Explain to your parents carefully WHY you’re doing what you’re doing. Be sure not to say that you think they should do it too, just say that you’ve discovered this information, and it’s made you want to try it, and you’d appreciate their support. Breathe, be calm, and don’t talk over the top of them. I know it can be difficult (God knows I do!) but this is for the long-term benefit of everyone. If they see you are calm, focussed and reasonable, they’ll have more faith in your decision.
-
- Involve them. Sometimes parents might get weird and feel judged if you start living your life differently to how they do. The best thing to do is to get them involved. Go shopping with them, make fun dishes with them, and let them see that you are eating amazing, healthy, vibrant food. Buy them a copy of your favourite vegan recipe book (make sure it’s one with lush, mouth-watering pics!).
- Did you used to go fishing or hunting with your dad? Did you used to bake something at an annual event with your mum? (I know – this is sooo gendered, but it still happens!)
There are plenty of new bonding plant-based activities you can ritualise. For example, if I visit my dad’s house in winter, he’ll always roast us some chestnuts. Nothing better than cracking open freshly roasted chestnuts on a cold day. This is something we did before I was vegan, and luckily this didn’t need to change. Yay for chestnuts!

#### RECORDS PROVIDED:
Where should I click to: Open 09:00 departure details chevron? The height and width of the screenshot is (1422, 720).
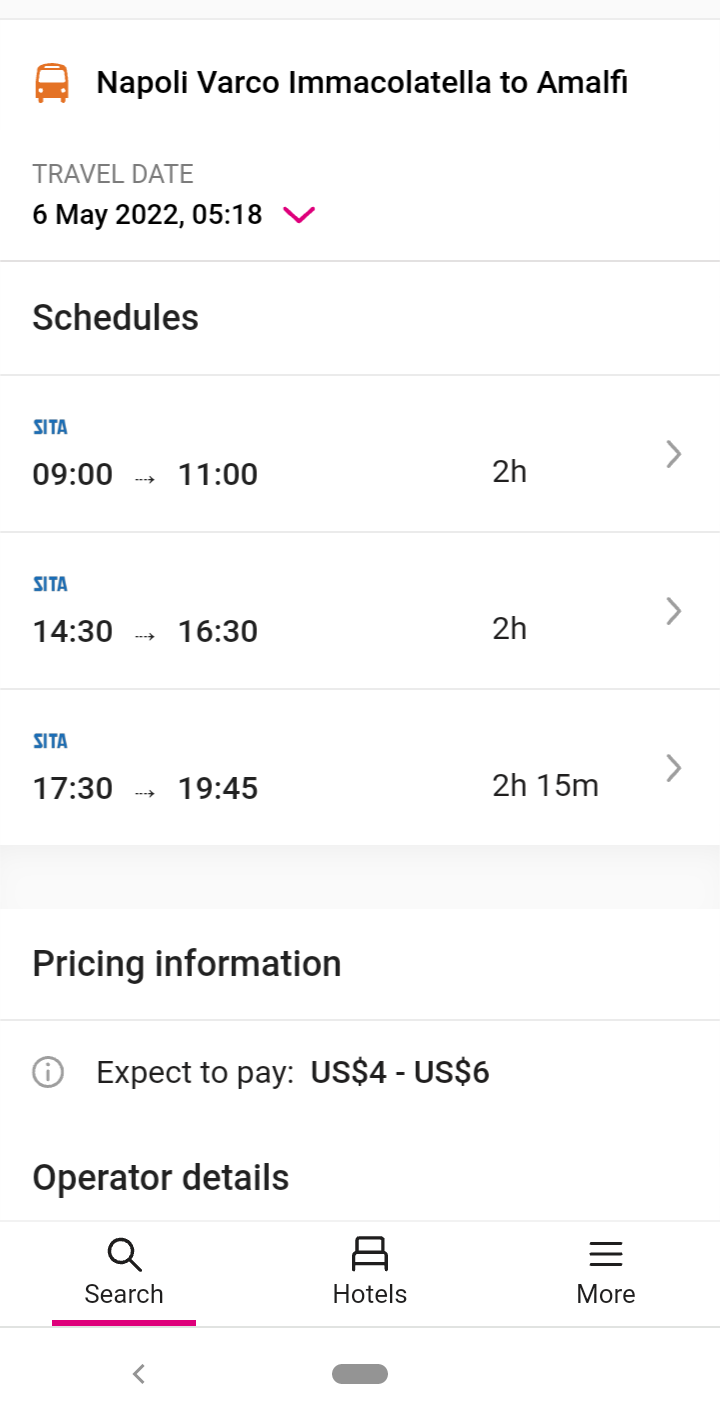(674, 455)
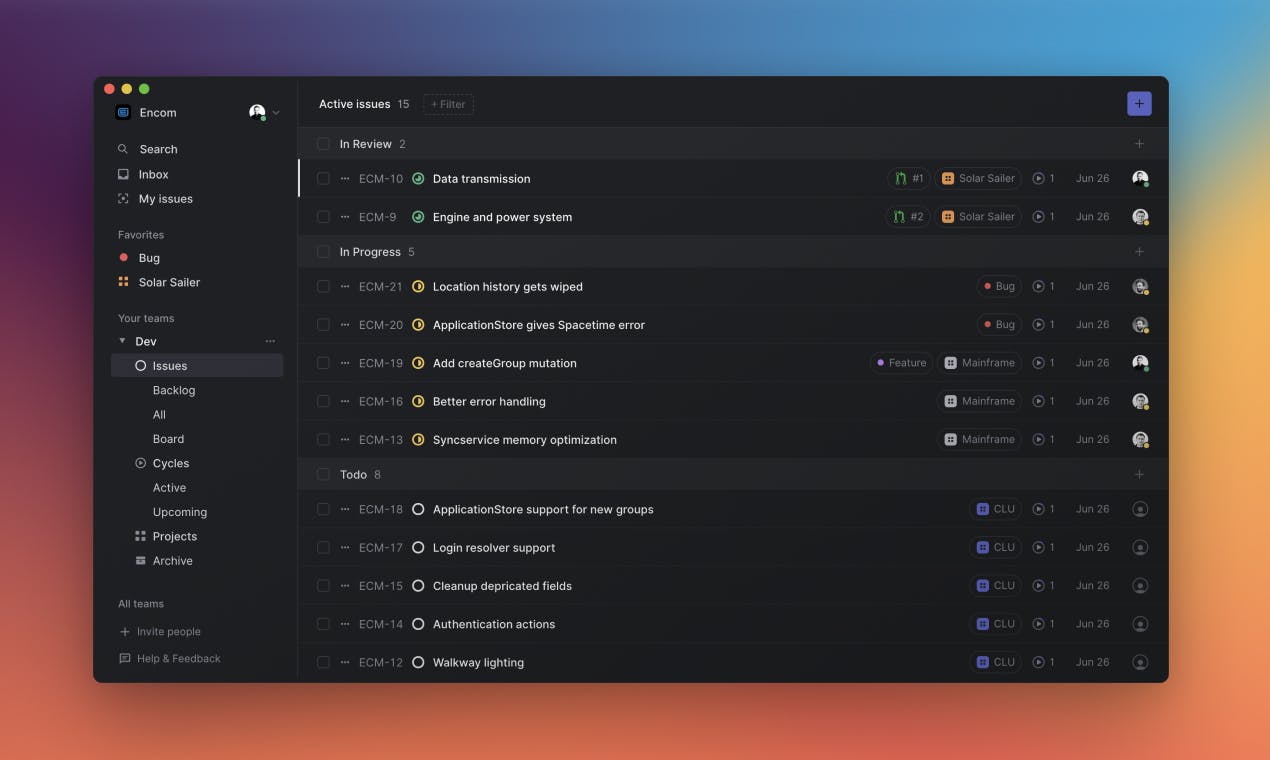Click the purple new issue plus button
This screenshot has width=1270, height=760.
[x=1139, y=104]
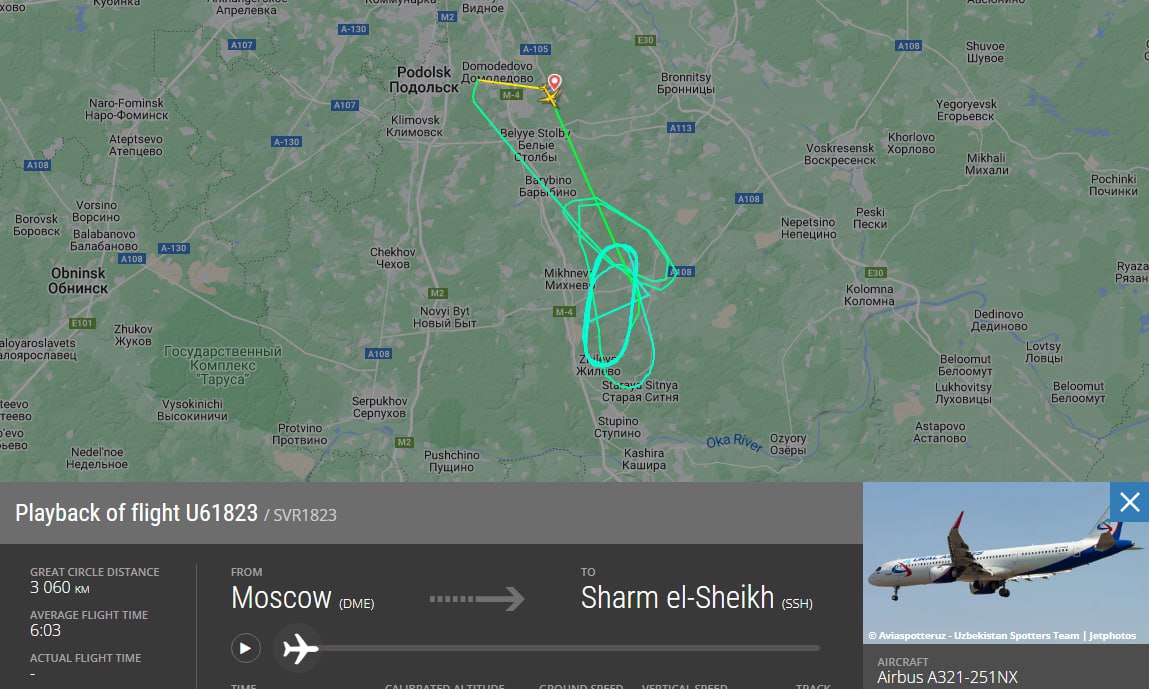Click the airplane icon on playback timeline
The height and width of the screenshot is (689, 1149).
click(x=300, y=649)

#### ACTIVITY LIST:
A. Answer each question from the passage on going vegan around your parents.
(i) According to the passage, what should you avoid saying when you explain your choice to your parents?
(ii) What kind of book does the passage suggest buying for your parents?
(iii) What does the writer's dad always do when the writer visits his house in winter?
B. List every specific action that the paragraph beginning "Involve them" in the passage on going vegan around your parents recommends for getting your parents involved.
C. Carry on the passage on going vegan around your parents from its last sentence, keeping the same voice.
The rows have no connection to the passage on going vegan around your parents.

#### TASK-BY-TASK RESULTS:
A.
(i) That you think they should do it too.
(ii) A copy of your favourite vegan recipe book, ideally one with lush, mouth-watering pictures.
(iii) He roasts chestnuts.

B.
- Go shopping with them.
- Make fun dishes with them.
- Let them see that you are eating amazing, healthy, vibrant food.
- Buy them a copy of your favourite vegan recipe book.

C.
It doesn’t matter what the bonding activity is, if it’s gentle and meditative and leaves room for talking AND shared silence, then it’s effective. If you went fishing with your dad, it wasn’t really THAT much about the fishing, was it? It was more about being in nature, sitting quietly, mulling things over, being contemplative, and having a feeling of achievement if you caught something. Well you can get all that with many different activities that DON’T involve animal cruelty.
You can go foraging for mushrooms and wild herbs, picking berries etc. How about vegan beer or vegan wine tasting?
The same with cooking a particular dish in the kitchen if this is a family ritual. It doesn’t matter what the dish is. Maybe you could just veganise whatever it was?
-
- Assure your parents you are well informed on the nutrition side of things – show them my protein post if they try and pick the old protein argument! Assure them that it’s as simple as making sure you eat a range of different coloured veg, fruit, beans and legumes, with lots of energy-giving whole grains and you’ll be fine – BETTER than fine in fact!
- This is a good one! Remind them that there are (depending on their generation) plenty of things their parents ate that they now wouldn’t dream of eating. For example; my grandparents would’ve eaten lard, bread and dripping (I have no idea either!), spam, and they cooked everything in animal fat. My parents wouldn’t eat any of this now because they’ve learned that these foods are unhealthy. People DO better when they KNOW better. This is all you are doing – which as you’ve just shown them, is something they have done themselves.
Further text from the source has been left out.